Howdy, Random Rangers! This week here on "Random Access," we're proud to present the winners of the 23rd annual "Random Access Poetry and Short Fiction Competition." Each year, we accept submissions from all over this great land of ours, and our panel of fine, well-educated judges gets drunk, rolls some dice, and picks the winners. This year's topic was "There Are Dozens Of Ways To Kill A Human Being." Let's take a look at the winners, shall we?

Our third place winner is decrepit ol' Selmer Johansen, that funny- looking guy who lives in the steam tunnels. His short story is entitled "There Are Dozens Of Ways To Kill A Human Being."

I was drinkin' and drivin' the other day when I smashed into a minivan and killed almost half a dozen young 'uns and their hapless parents. I said to myself, "Self, how irresponsible can you get! That family's pro'lly got loved ones who'll be sadder than a coon in a stew when they find out!" So's I set about gettin' rid of those loved ones right away. Some of 'em was easy to find, layin' around in their beds, and there I come with my sulfuric acid collection. Others tried to run, but my pet tigers can outrun damn near anyone. Ever see a tiger eat an ol' lady in a wheelchair? Tarnation! I could barely hold the video camera, I was laughing so hard. Pretty soon I'd wiped out the whole family, and had had quite the time doing it. I settled in back at the tunnels and downed a glass of hooch from my still, thinking to myself, "If you put a shrimp fork through a guy's eyeball, I wonder if he'd notice you was skinnin' his girlfriend alive."

Thanks, Selmer, for your enlightening take on the subject!
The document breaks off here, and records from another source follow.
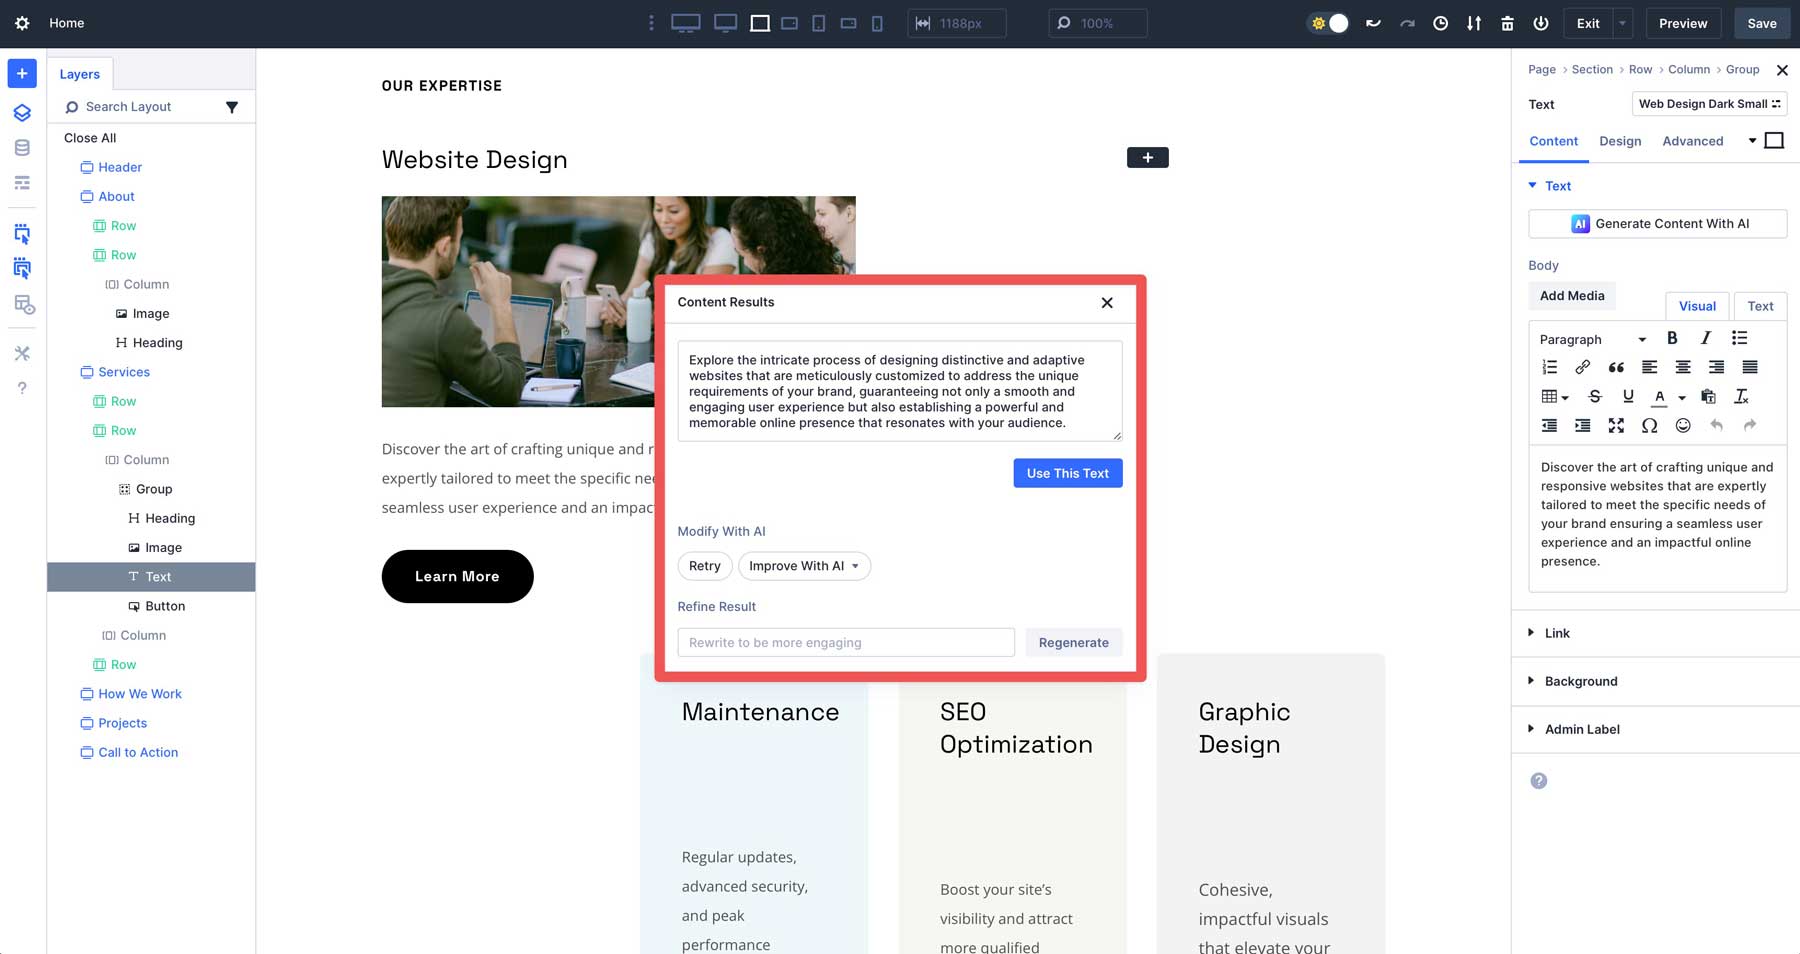Click the special character omega icon
1800x954 pixels.
1650,425
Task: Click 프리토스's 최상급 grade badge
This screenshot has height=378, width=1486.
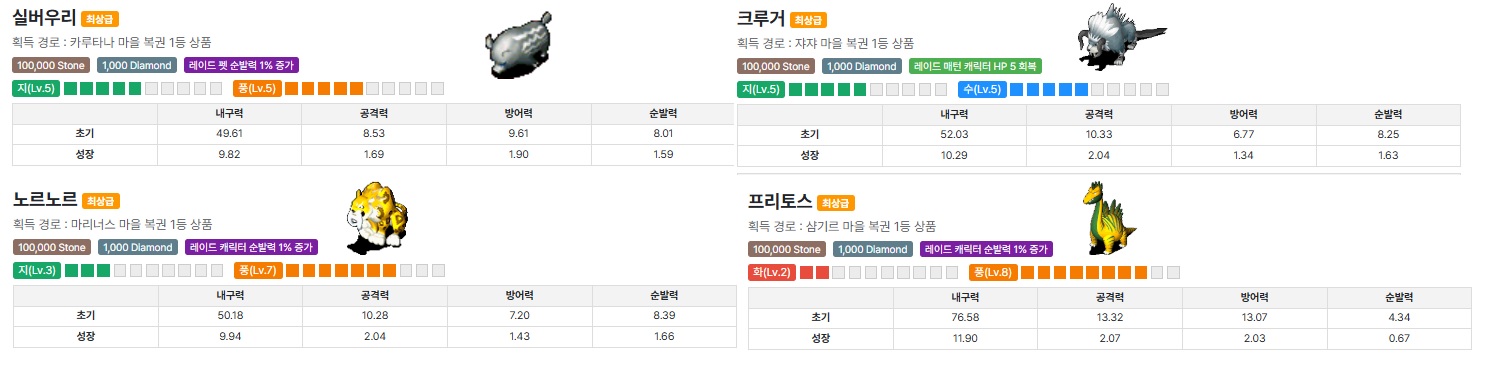Action: pos(836,203)
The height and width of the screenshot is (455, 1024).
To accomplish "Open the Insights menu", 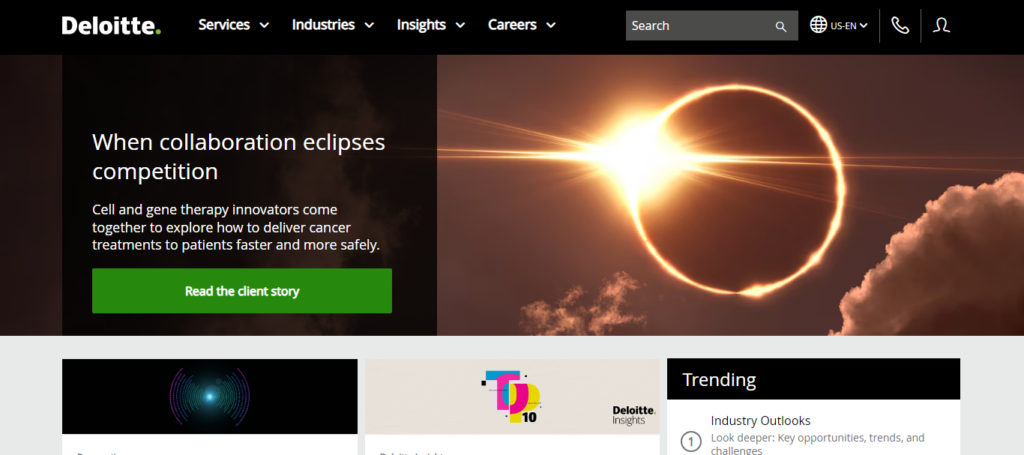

As third place winner, you'll receive a year's supply of grease from the Hardee's in the student union, two free passes to the 3rd annual Dean Constantine Curris Monster Truck Pull, and a big bar of soap -- don't use it all in one place!

Our second place entry is a poem called "There Are Dozens Of Ways To Kill A Human Being," by associate professor of hydropaleoanthroaesthetics and Cajun cuisine, Skippy Peanut Butter.

        There are dozens

         Of ways to kill



                a



        HUMAN BEING!

                (death death death death)



        whisper in a small child's ears,

                "hey, want some



            CANDY?"  (death death death)



        Whoops!  Sorry, kid --

                that's my POISON candy!

           (death death death - ha ha ha!)



           Sorry to drive over your

                HEAD, GRANDMA!



           (murder kill death groovy!)



                Some ways to kill are more

        Fun than others.  Have you tried



                                evisceration?

                (mmm -- tasty!)



        Whoops!  Sorry to stuff that hand grenade down your

                STINKING THROAT, REVEREND!

        I bet the LORD can put you back together, ha ha!

                (death death death - more fun than TV!)

Yowsa, Skippy, that sure was more fun that TV, except, of course, that episode of "The A-Team" where Mr. T said "I pity the fool" and Dwight Schultz acted like a crazy person.

Our second place entry will receive a year's supply of dirt -- fresh out of the ground, no less -- and a big jar of pig's blood! Drink up!

Our first place entry was submitted by none other than our own Crank Boy, who turned in this sparkling piece of prose, entitled, "There Are Dozens Of Ways To Kill A Human Being."

People suck. What the hell are we waiting for? The sooner we rip this planet apart with our teeth, the better. Let's not feed those hungry countries -- let's pave those hungry countries. I've got a tact nuke in my basement -- anyone wanna see some real global warming? I bet the LORD can put us back together!

Thanks, Crank Boy! And thanks to all our Random Rangers out there! Try not to get hit by a bus this week, pigs!